Куриный бог - 2. Стакан воды (СИ), стр. 3
— А за учебу мою кто платить будет? Тоже ты?
— Тоже я.
Вот ведь! Тёмка мысленно считает до десяти. Потом до ста. До тысячи не успевает: Данилов подходит, обнимает своими лапищами, трется губами о висок. Самоуверенная скотина! Ласковая самоуверенная скотина…
— Слушай, ну не кобенься ты, как какая-то вздорная баба! Считай это просто инвестициями в наше совместное будущее. Окончишь вуз, начнешь работать — отдашь. Все до копейки.
Хитрая жопа! Знает, как переключить Тёмкины полыхающие праведным негодованием мозги!
— «Совместное будущее»? Ты сказал: «Совместное будущее»? «Наше совместное будущее»?
— Тебя заело? — осторожно спрашивает Данилов. — Да, я считаю, что у нас с тобой есть совместное будущее. А ты так не считаешь?

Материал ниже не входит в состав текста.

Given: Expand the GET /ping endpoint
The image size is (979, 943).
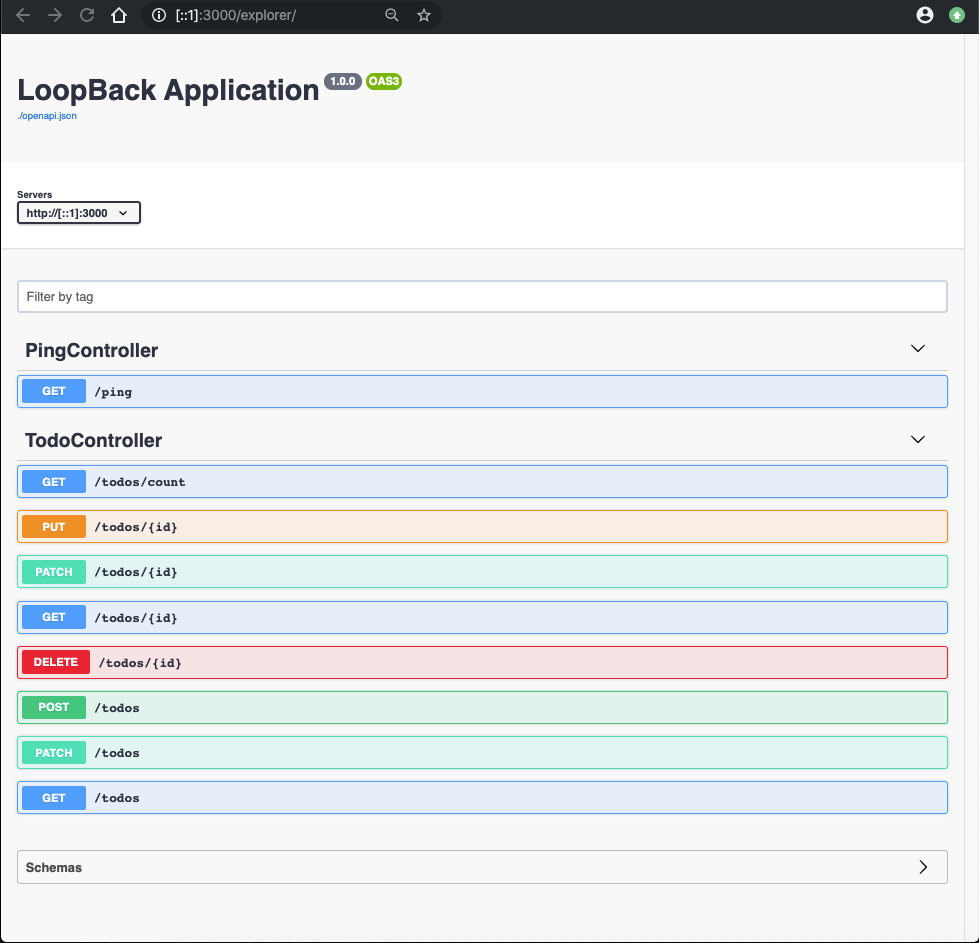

По-хорошему, Артем должен гордо оттолкнуть проклятого диктатора. Плюнуть ему на домашние тапочки и удалиться запихивать в чемодан те немногие вещи, которым посчастливилось покинуть за минувшие сутки свое временное пристанище. Хлопнуть чертовой навороченной сейф-дверью так, чтобы заорала сигнализация. (Она орет вообще, кстати?) Уйти навсегда. Потому что чувство собственного достоинства, мужская гордость и прочие важные для внутреннего самоощущения ништяки. Но…
Данилов знает, как заставить его сомневаться. Заставить… У Тёмки, на его беду, чересчур богатое воображение. Он способен представить все, что угодно. Даже совместное будущее с Даниловым. Какое-нибудь сопливое «долго и счастливо».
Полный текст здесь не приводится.